Mülheim. Andrea Kocks leitet seit Januar die Grundschule am Steiger Weg.„Individuelle Förderung wird immer wichtiger“, sagt sie.
Die Tür zu ihrem Arbeitszimmer macht Andrea Kocks nur selten zu. Sie möchte mitbekommen, was draußen im Schulgebäude passiert und signalisieren, dass sie immer da ist für alle Kinder. Die Schüler mögen das, haben keine Scheu vor der Schulleiterin. Es kommt vor, dass aufgeweckte Knirpse an ihrem Raum vorbeischlendern und ihr zurufen: „Geht’s dir gut, Frau Kocks?“
Die 44-Jährige ist schon seit Januar neue Rektorin an der Grundschule am Steigerweg, sie löste Harald Schipper ab, der in den Ruhestand ging und ist verantwortlich für 234 Kinder und elf Lehrerinnen – ein knapp besetztes Kollegium. „Ich habe eine gut aufgestellte Schule übernommen, in der es noch ein bisschen so ist wie früher“, sagt sie und denkt dabei auch an ihre eigene Schulzeit, in der die Klassenlehrerin noch die einzige Bezugsperson der Schüler war.

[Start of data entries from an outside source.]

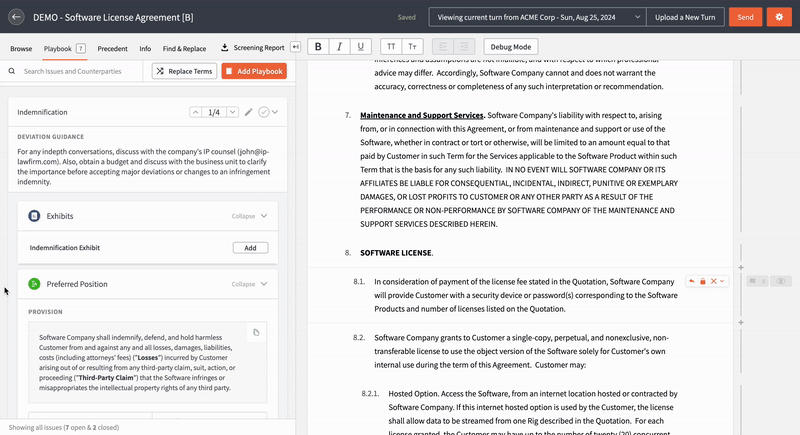
Task: Download the Screening Report
Action: pyautogui.click(x=253, y=47)
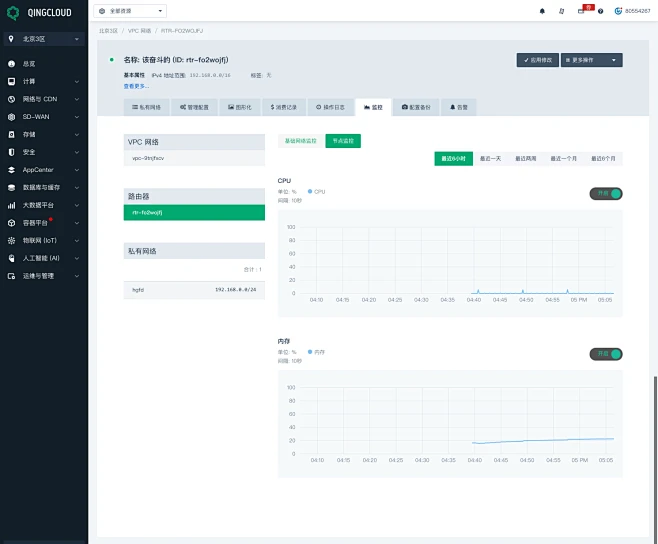Viewport: 658px width, 544px height.
Task: Click the 存储 storage sidebar icon
Action: [12, 134]
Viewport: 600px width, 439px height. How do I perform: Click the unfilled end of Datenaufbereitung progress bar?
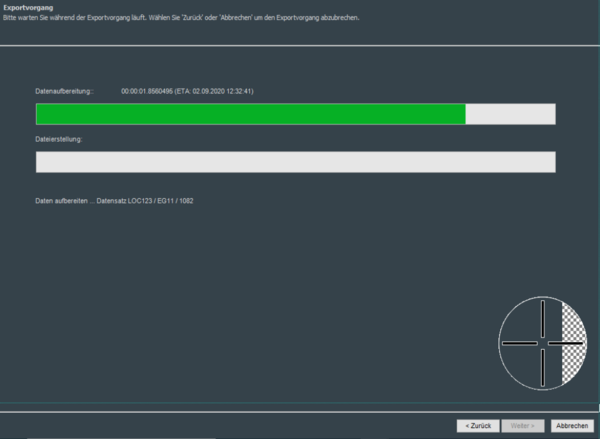tap(510, 114)
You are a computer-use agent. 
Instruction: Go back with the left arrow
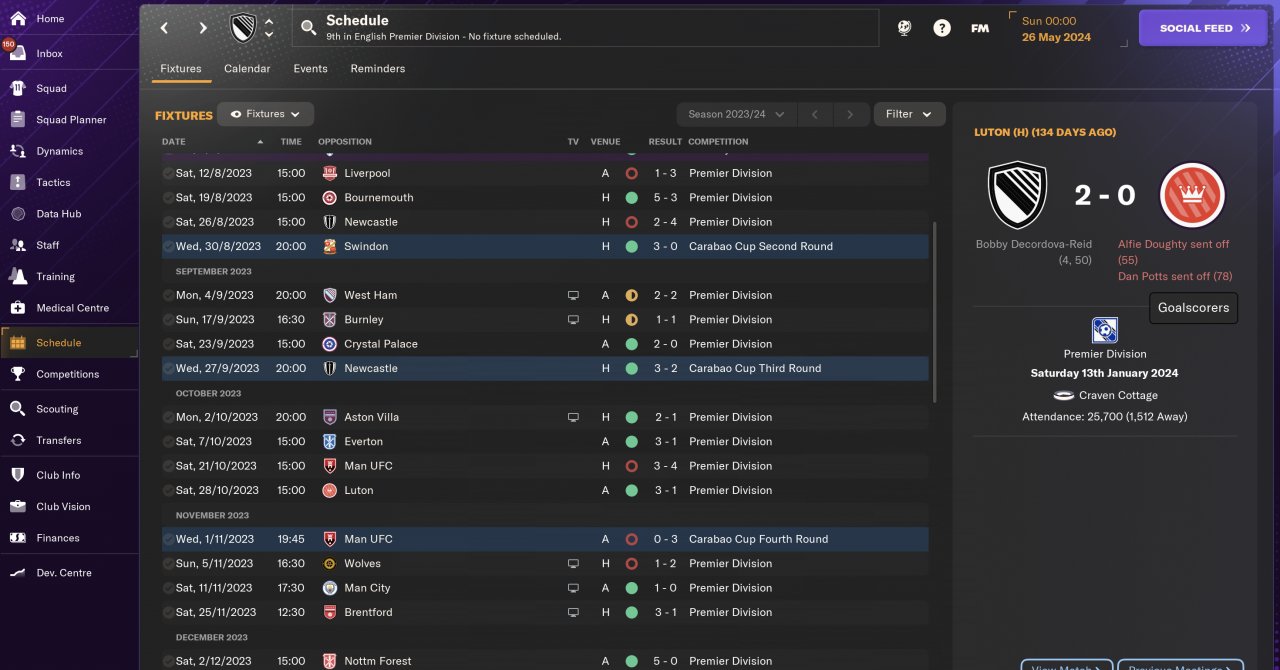[165, 28]
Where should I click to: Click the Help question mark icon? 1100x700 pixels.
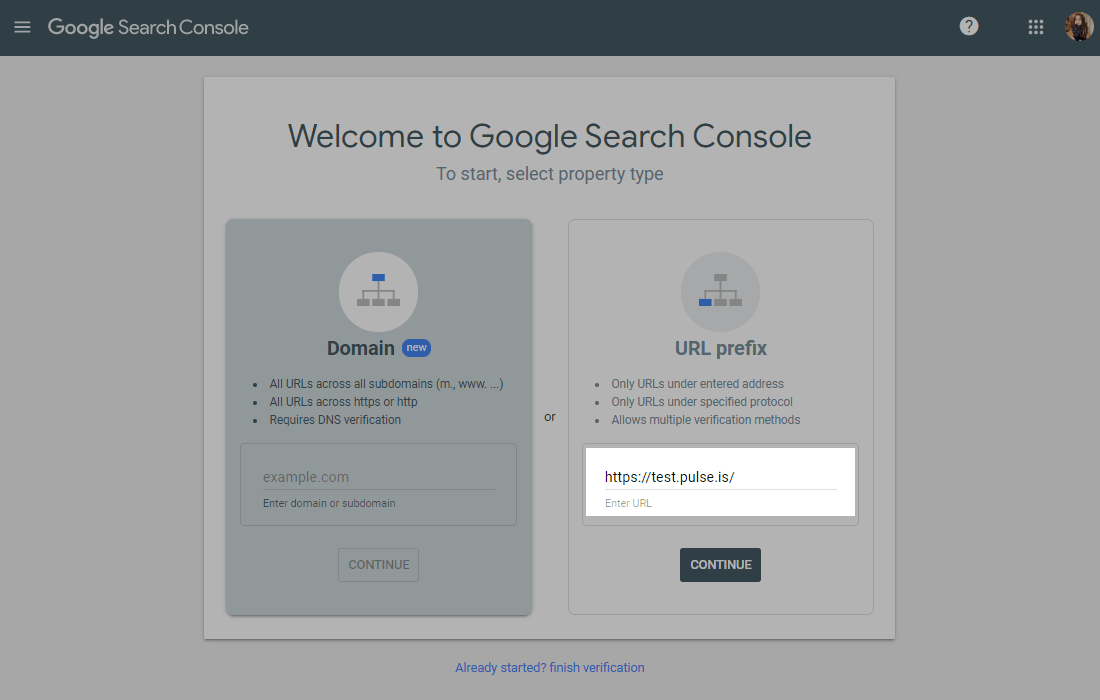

Andrea Kocks besuchte die Lierbergschule und das Otto-Pankok-Gymnasium, bevor sie in Essen studierte (Primarstufe, Fächer: Mathematik, Deutsch, Evangelische Religion). Nebenbei engagierte sie sich jahrelang in der kirchlichen Jugendarbeit. Ihr Referendariat absolvierte die überzeugte Mülheimerin am Blötter Weg, als junge Lehrerin war sie an der Trooststraße sowie an einer Schule in Gronau im Einsatz. Zuletzt arbeitete die Mutter von zwei 14-jährigen Töchtern zwölf Jahre lang an der Pestalozzischule, seit 2012 als Konrektorin. Mit halber Stelle war sie außerdem für das Schulverwaltungsamt tätig – als Koordinatorin für den Inklusionsprozess.
Demokratie erfahren
An der Grundschule am Steiger Weg gibt es zurzeit erst ein Kind mit sonderpädagogischem Förderbedarf und nur zwei Seiteneisteigerkinder. „Aber das wird sich ändern. Die Schülerschaft wird überall immer heterogener, dem müssen wir als Schule gerecht werden, indem wir noch mehr als bisher individuelle Förderung betreiben“, meint Andrea Kocks. Deshalb macht ihre Schule jetzt auch beim Projekt „Ruhrfutur“ mit, das den Unterricht nachhaltig verbessern und allen Kindern und Jugendlichen Bildungserfolge ermöglichen will.
Bewährtes führt die Schulleiterin fort, sie bringt aber auch Neues ein. Eine durchgängige Unterrichtsgestaltung in jedem Jahrgang schwebt ihr vor, d.h. jede Klasse erarbeitet mit den gleichen Methoden die gleichen Inhalte und schreibt die gleichen Arbeiten. „Die Kollegen können dann viel besser zusammenarbeiten“. Nach einer Kinder- und Elternbefragung steht zudem fest: Es soll bald auch AGs für Nicht-OGS-Kinder geben. Ein Schülerparlament hat die Rektorin bereits eingeführt, Demokratie soll so erfahrbar werden.
Die Grundschule, sagt Andrea Kocks, müsse Kindern Basis-Wissen vermitteln, sie sei aber auch ein wichtiger Ort für das soziale Lernen. Wer zur weiterführenden Schule wechselt, sollte zudem selbstständig lernen können. „Die Kinder müssen verstehen,, warum sie lernen und dass das Lernen Spaß machen kann.“
Inklusionsprozess ist noch in Entwicklung
Inklusionskoordinatorin war Andrea Kocks von 2010 bis 2016. „Das war etwas ganz anderes als das Unterrichten, eine vielfältige Aufgabe. Es ging darum, den Inklusionsprozess in den Schulen zu initiieren und zu begleiten, die Kooperation zwischen Schulen, Sozialpädagogen und Eltern zu fördern oder auch öffentlich über das Inklusionsgesetz und seine Umsetzung zu informieren“, berichtet sie.
Ihr Fazit: „Die Inklusion ist immer noch in der Entwicklung. Da muss noch viel getan werden, was die sächliche und personelle Ausstattung der Schulen angeht, aber auch die Haltung der Lehrer und Eltern.“ Gab es zu Beginn ihrer Koordinierungstätigkeit fünf Grundschulen, in denen auch Kinder mit Förderbedarf unterrichtet wurden, so sind es nun 17. Die Zahl der Kinder, die inklusiv beschult werden, stieg von 20 auf 270. Inklusionskoordinator bei der Stadt ist derzeit Christian te Heesen.